Fakir privately thinks that might be understating it slightly; Autor had been something of an ass in school, but he’d been no better, so he just waits.

“They came and told me the whole story.” He laughs. “Did you know, she never got her pointe shoes? They only had one lesson with them before everything…happened, and she wasn’t allowed to participate.” Fakir remembers Princess Tutu, en pointe like it was nothing. He’d known Ahiru the girl wasn’t a good dancer, of course, making Princess Tutu’s grace another of Drosselmeyer’s little jokes, but he had missed that first pointe lesson. He’d missed a _lot_ of lessons.

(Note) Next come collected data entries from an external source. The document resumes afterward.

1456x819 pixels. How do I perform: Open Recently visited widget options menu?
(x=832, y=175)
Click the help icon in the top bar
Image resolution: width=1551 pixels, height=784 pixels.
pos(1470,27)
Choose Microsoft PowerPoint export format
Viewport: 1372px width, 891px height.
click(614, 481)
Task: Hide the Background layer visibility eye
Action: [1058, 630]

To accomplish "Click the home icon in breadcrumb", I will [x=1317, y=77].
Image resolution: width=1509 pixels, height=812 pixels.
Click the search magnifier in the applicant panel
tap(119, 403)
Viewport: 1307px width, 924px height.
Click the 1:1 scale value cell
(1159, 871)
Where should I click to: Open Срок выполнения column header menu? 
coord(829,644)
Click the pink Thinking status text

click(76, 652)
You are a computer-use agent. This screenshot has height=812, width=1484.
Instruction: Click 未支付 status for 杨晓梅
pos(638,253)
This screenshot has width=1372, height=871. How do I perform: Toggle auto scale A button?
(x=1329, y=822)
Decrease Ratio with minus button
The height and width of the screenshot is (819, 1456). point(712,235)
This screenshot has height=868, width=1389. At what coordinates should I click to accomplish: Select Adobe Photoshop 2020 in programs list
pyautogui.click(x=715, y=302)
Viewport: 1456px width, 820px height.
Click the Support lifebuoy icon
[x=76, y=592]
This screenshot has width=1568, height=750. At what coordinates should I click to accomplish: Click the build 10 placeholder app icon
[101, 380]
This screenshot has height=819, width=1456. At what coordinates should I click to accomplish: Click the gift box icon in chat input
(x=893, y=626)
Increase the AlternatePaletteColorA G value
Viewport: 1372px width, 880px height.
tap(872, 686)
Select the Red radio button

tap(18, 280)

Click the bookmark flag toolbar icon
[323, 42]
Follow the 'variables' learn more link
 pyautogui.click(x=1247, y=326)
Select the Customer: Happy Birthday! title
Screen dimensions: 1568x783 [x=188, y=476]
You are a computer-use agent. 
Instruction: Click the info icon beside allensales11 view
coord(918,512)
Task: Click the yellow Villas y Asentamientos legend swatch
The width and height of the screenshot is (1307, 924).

“So they told me,” Autor says. “About Princess Tutu, everything you hadn’t had time to tell me. About Ahiru, about her dancing, and I wrote this.” He taps the sheet music. “It was already in my head, after that last battle, I just…needed to write it down. I was hoping, all that time, you were going to come home with Ahiru by your side, and she was going to shout us all down for ever doubting her. That you were going to find a way to trick the ending.” He laughs.

“Well, you did. Just ten years later…”

“ _You_ wrote her back?” Fakir asks.

“Seems so.” Autor takes back his sheet music. “…Though I suppose I missed the mark by a bit.” He sits back down, and starts playing before Fakir can argue.

It’s a simple melody, calm and quiet. It sounds like something Fakir, Ahiru, Mytho, and Rue might all have practiced together to back at Gold Crown, and it _shouldn’t_ fit Ahiru and her loud, chirpy, orange-haired self at all, but it does.

Autor finishes and looks at Fakir. “I didn’t…” He’s cut off by a hug from Fakir. “…Fakir. Can’t breathe.”

“Sorry,” Fakir says, letting go. “You…you really brought her back, didn’t you.”

“I think so,” Autor says softly. “I’m sorry about her memory. I don’t think I can fix it; I don’t even know what I did the first time, let alone how to replicate it.”

Fakir laughs. “Ahiru’s _home,_ Autor. That’s enough.” Autor finally smiles, and his shoulders relax.

Ahiru’s home, and Fakir feels like time has unfrozen again.

**Notes for the Chapter:**

> I originally had him just writing her back, but that felt wrong, and then I remembered that Autor was a music student, and he plays piano, and...then he wrote Morning Grace. Hopefully his character feels okay...(that goes for everyone, actually, figuring out how to write their banter nearly killed me. Especially Mytho. Would it have killed them to give us some more time with Mytho-with-emotions?)